What makes this exhibition especially poetic is Lee’s longstanding relationship with New York itself. During the 1980s and early 1990s, he immersed himself in the city’s experimental art world and participated in the Studio Artist Program at MoMA PS1. Those years helped shape the trajectory of his practice, and now, decades later, this exhibition feels less like a retrospective and more like a conversation resumed after a long intermission.
There is something deeply moving about artists returning to cities that once transformed them. New York has always devoured and remade creatives in equal measure. Lee Kang So, however, seems to have absorbed the city differently. Quietly. Patiently. Like sediment gathering into philosophy.

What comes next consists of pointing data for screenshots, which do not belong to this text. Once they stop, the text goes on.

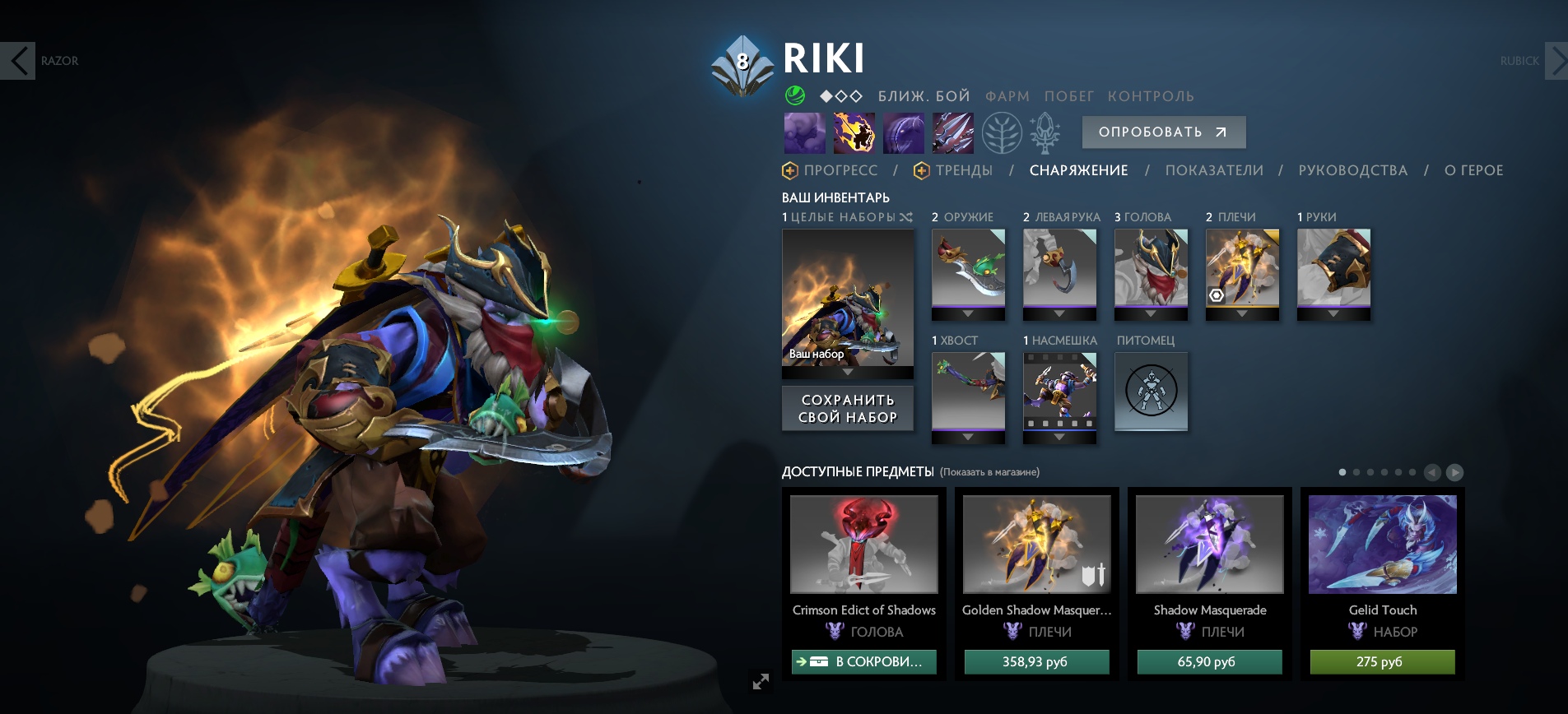1568x714 pixels.
Task: Go to previous hero Razor
Action: 18,61
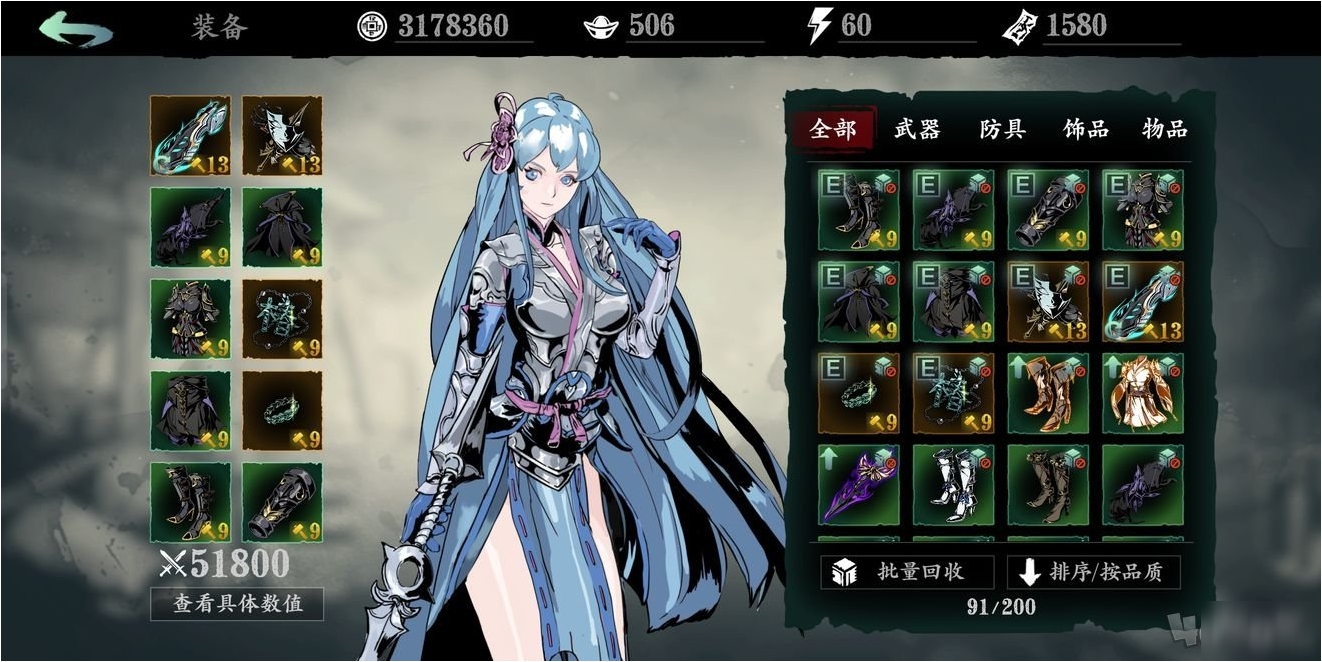Select the equipped cyan blade weapon slot
Viewport: 1322px width, 662px height.
[x=191, y=135]
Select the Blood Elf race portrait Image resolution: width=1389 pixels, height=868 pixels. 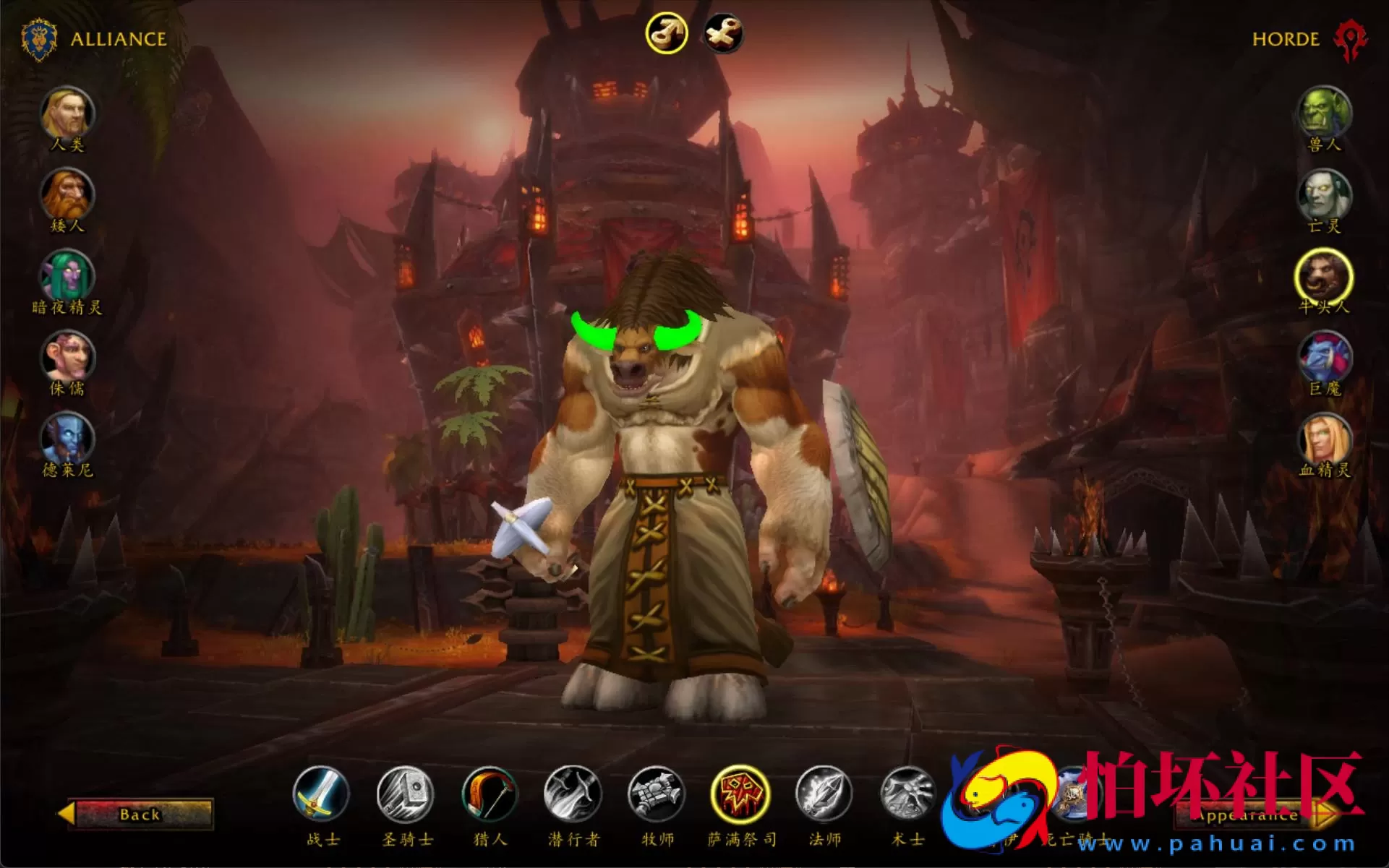tap(1324, 439)
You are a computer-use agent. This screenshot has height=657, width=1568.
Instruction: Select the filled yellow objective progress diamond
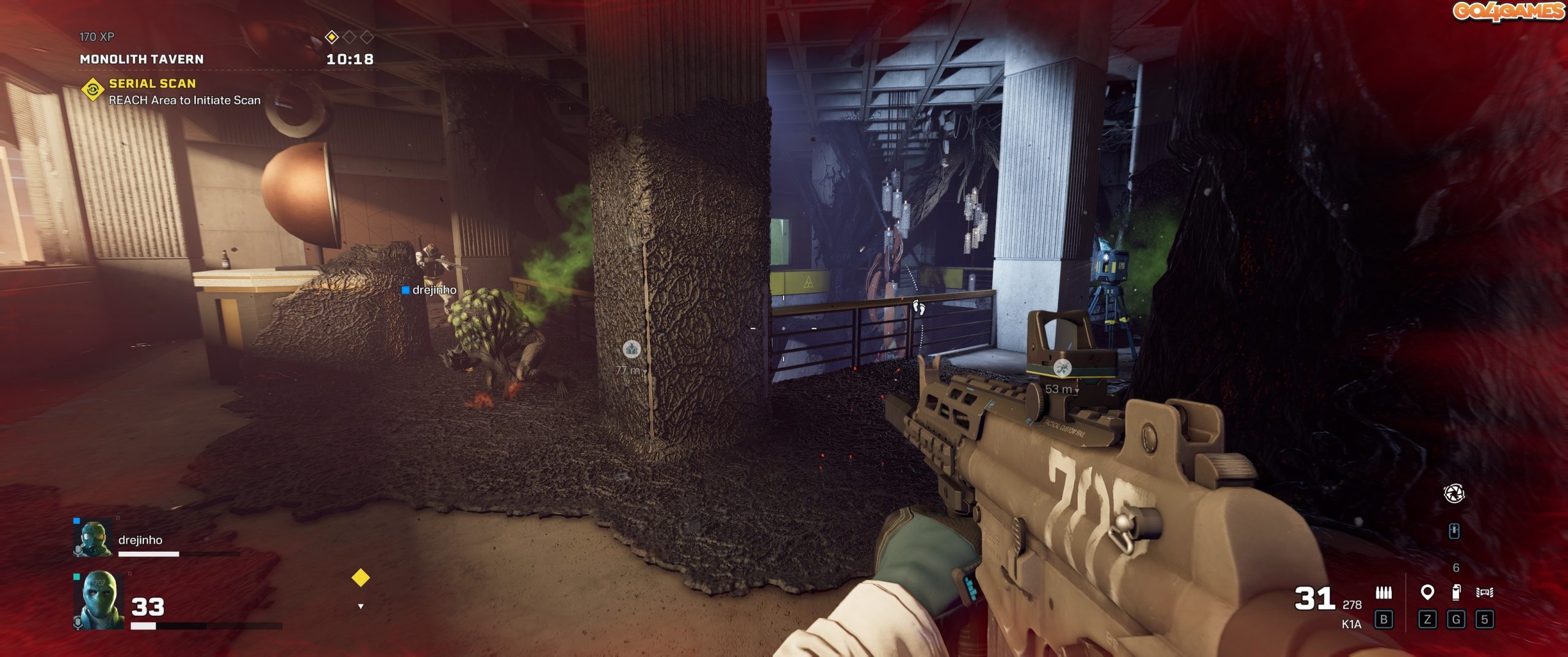(331, 37)
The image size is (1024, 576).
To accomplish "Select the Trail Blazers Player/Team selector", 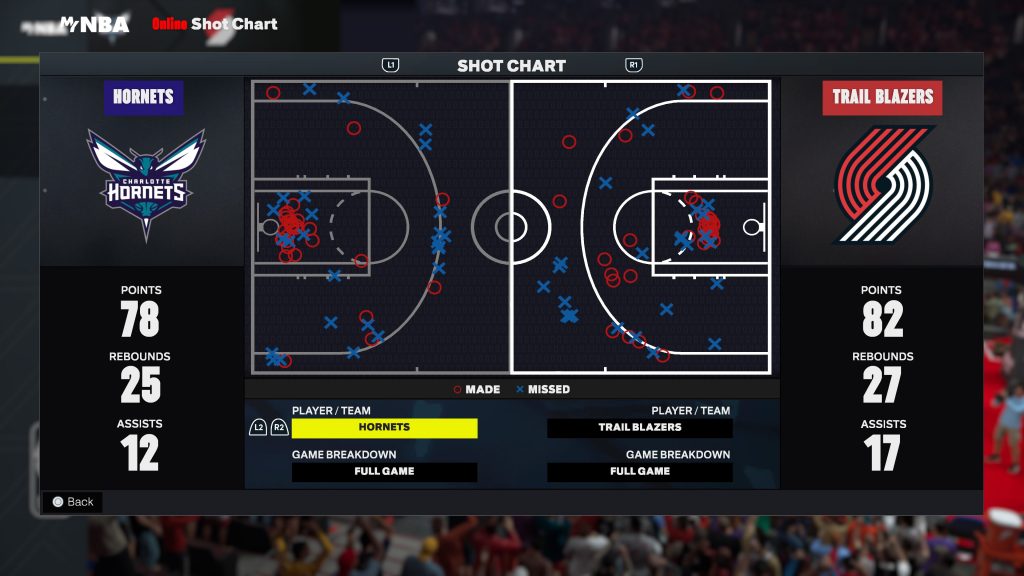I will [640, 428].
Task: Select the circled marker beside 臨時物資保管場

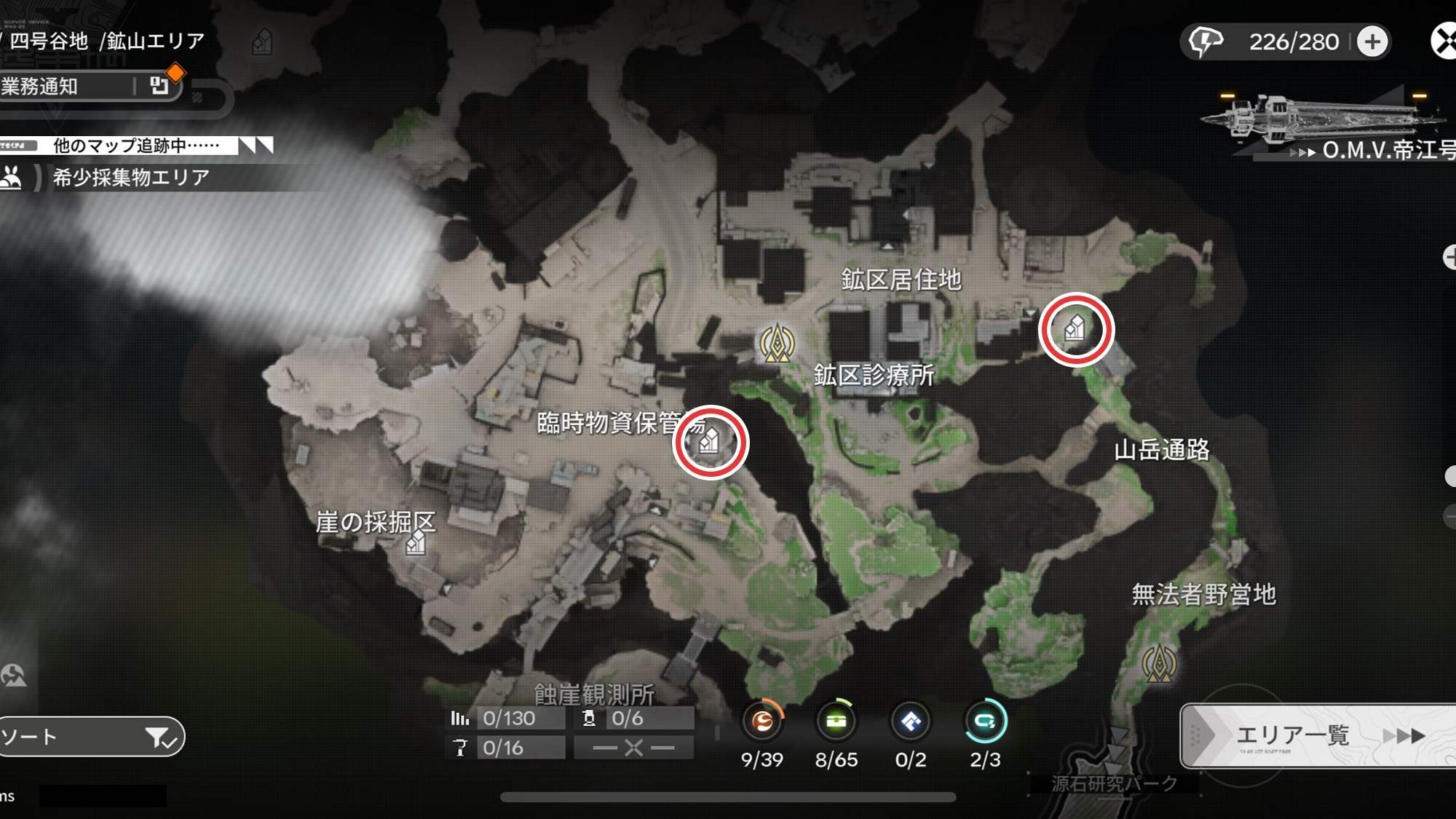Action: click(x=711, y=442)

Visitors to the exhibition will experience works that span decades yet remain startlingly contemporary in their emotional and intellectual resonance. At a moment when the global art world often races toward louder, faster, shinier experiences, Lee’s work asks viewers to slow down and pay attention to process, materiality, and impermanence.
Frankly, that may be the most radical gesture of all.
The Korean Cultural Center New York continues to position itself as one of Manhattan’s most important cultural bridges, offering New Yorkers opportunities to engage with both Korea’s rich artistic heritage and its evolving contemporary landscape. Located at 122 East 32nd Street, the seven-story cultural center has become a vibrant meeting point for exhibitions, performances, film, and creative dialogue in the heart of the city.
For those seeking an art experience that lingers long after leaving the gallery walls, Lee Kang So: A Field of Becoming may become one of this season’s essential cultural pilgrimages.
And in a city obsessed with arrival, Lee reminds us there is extraordinary beauty in remaining beautifully unfinished.